ATTIVITÀ 1: Nell'articolo sulla sfilata di Gucci, individua tutte le cose da cui il brand sembra voler prendere le distanze nella frase che cita la musica dei Ceramic Dog.
ATTIVITÀ 2: Scrivi il paragrafo successivo dell'articolo sulla sfilata di Gucci, riprendendo subito dopo la sua ultima frase.

Gucci coi piedi per terra Nel primo show post-Alessandro Michele, il brand prova a ritrovare il suo centro
Lunghi cappotti, jeans oversize, blazer e berretti, bomber di nylon, oltre che una dose enorme di borse scultoree ma per lo più monocrome e minimaliste – eccezioni a parte (ed eccezioni non sono mancate, dai jeans ricoperti dal monogram fatto con i cristalli, agli stivali di vernice logati e allo sportswear) la collezione FW23 di Gucci che ha aperto la Milan Fashion Week Men’s sembra volersi emancipare dall’identità stabilita di Alessandro Michele in sette anni di esuberante regno creativo. Con una musica rock firmata dai Ceramic Dog a dare alla collezione un deciso graffio grunge, il brand sembra voler tornare con i piedi per terra, lontano da sincretismi, ibridazioni, riferimenti pop e voli concettuali. Il risultato è meno rivoluzionario di quanto molti speravano ma rimette la metaforica palla al centro, stabilendo un nuovo e più neutrale corso in attesa dell’arrivo di un nuovo direttore creativo capace di muovere il brand verso una direzione più precisa. Il risultato non è definitivo ma è sicuramente rinfrescante, come quando Alice esce dallo sgargiante e allucinatorio Paese delle Meraviglie e ritorna nel suo normale, rassicurante giardino inglese.

DATI FORNITI:
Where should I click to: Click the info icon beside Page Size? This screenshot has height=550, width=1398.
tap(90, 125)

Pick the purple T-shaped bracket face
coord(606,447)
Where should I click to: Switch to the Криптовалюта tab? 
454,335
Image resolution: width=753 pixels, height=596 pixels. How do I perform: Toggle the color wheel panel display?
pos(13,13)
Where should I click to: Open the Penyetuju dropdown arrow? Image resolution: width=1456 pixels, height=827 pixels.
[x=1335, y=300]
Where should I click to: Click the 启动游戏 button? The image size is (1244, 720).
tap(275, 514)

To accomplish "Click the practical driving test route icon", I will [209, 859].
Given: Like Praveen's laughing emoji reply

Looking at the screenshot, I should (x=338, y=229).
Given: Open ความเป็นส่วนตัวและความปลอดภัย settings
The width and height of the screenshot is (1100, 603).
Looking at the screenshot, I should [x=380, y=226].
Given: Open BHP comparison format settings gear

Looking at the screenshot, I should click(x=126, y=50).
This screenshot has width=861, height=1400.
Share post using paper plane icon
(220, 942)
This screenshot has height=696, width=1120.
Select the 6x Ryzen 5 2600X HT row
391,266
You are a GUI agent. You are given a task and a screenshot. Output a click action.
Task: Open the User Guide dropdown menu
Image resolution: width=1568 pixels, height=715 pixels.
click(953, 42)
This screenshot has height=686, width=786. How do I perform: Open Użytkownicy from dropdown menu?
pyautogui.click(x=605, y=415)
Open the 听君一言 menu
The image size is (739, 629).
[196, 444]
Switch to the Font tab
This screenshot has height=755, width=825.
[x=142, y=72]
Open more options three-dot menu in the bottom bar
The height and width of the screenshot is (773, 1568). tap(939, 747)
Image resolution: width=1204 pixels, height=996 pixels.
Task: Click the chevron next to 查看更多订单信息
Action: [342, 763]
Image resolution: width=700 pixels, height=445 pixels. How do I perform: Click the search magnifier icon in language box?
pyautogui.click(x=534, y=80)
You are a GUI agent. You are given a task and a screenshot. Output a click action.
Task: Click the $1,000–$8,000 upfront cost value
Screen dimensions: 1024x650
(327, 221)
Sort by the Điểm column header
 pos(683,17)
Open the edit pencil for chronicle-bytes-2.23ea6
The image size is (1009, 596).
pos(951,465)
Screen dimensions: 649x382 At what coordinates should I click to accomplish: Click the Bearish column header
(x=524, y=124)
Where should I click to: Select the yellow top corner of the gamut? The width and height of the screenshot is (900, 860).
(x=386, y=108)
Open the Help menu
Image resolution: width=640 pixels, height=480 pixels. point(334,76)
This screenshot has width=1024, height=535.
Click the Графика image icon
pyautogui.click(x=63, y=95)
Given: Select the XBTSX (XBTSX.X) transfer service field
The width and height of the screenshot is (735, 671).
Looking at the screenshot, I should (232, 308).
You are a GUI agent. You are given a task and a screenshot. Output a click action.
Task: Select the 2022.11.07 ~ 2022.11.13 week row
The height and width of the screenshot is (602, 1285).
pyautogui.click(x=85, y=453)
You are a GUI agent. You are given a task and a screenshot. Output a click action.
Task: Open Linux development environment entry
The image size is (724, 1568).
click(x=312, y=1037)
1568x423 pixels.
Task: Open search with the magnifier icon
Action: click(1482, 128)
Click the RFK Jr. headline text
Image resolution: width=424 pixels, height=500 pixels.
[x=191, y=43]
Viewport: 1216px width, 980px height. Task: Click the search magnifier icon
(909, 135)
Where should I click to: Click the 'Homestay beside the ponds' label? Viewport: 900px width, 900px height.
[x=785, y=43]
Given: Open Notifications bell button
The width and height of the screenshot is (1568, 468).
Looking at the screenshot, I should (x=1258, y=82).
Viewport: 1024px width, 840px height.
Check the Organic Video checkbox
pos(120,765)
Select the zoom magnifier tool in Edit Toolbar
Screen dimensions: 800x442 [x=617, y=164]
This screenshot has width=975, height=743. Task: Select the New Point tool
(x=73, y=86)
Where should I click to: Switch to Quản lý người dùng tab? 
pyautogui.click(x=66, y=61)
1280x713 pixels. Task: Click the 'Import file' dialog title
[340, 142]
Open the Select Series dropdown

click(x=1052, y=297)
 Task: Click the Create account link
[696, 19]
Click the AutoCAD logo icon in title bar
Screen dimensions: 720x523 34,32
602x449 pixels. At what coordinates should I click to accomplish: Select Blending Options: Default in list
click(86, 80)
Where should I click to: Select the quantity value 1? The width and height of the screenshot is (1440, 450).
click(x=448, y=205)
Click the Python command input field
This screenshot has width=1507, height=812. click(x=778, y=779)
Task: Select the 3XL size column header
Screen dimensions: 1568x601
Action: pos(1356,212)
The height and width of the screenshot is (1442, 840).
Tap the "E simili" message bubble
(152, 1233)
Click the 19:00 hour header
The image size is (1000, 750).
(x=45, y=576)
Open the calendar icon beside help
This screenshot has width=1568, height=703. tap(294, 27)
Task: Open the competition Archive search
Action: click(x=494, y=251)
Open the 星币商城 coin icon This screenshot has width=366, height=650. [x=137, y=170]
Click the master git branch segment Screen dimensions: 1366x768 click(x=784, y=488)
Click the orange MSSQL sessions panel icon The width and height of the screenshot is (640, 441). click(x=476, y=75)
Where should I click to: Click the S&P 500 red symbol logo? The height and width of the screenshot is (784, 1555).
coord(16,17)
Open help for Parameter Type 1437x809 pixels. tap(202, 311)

RISPOSTA 1: Il brand sembra voler tornare con i piedi per terra lontano da sincretismi, ibridazioni, riferimenti pop e voli concettuali.

RISPOSTA 2:
La collezione includeva, come dicevamo, pezzi più esuberanti che trovavano una collocazione forse un po’ imprecisa nel nuovo, fondato discorso identitario del brand. È chiaro che a una certa esuberanza non si può rinunciare – e quei look intendono significare che l’energia e il vitalismo di Gucci sono ancora lì, tornati allo stato di cellule staminali il cui DNA va ancora strutturandosi. In effetti, essendo stato Alessandro Michele il campione del massimalismo di Gucci, è proprio la parte più rock-chic e minimalista la più innovativa e coesa della collezione, quella capace di dichiarare con forza e sottigliezza insieme che i tempi sono cambiati e che, pur senza perdere il proprio giovanilismo, Gucci ha chiuso con bizzarrie e barocchismi ed è tornato a essere un brand ragionevole, indossabile, che vende più vestiti “veri” che concept. Questo non vale comunque a dire che il tocco di Michele sia sparito come per magia. Rimane ancora molto del moto impresso al brand dal designer romano, nei colori, nella mescolanza di glamour d’altri tempi e rudezza giovanile. L’eredità dell'ex-direttore creativo c’è ancora ma è, per l’appunto, un’eredità, il lascito di un passato recente che non di meno si trova al di qua del presente, nel novero delle “ere” trascorse di Gucci insieme a quelle di Tom Ford e Frida Giannini. Ma il futuro, senza dubbio, arriverà.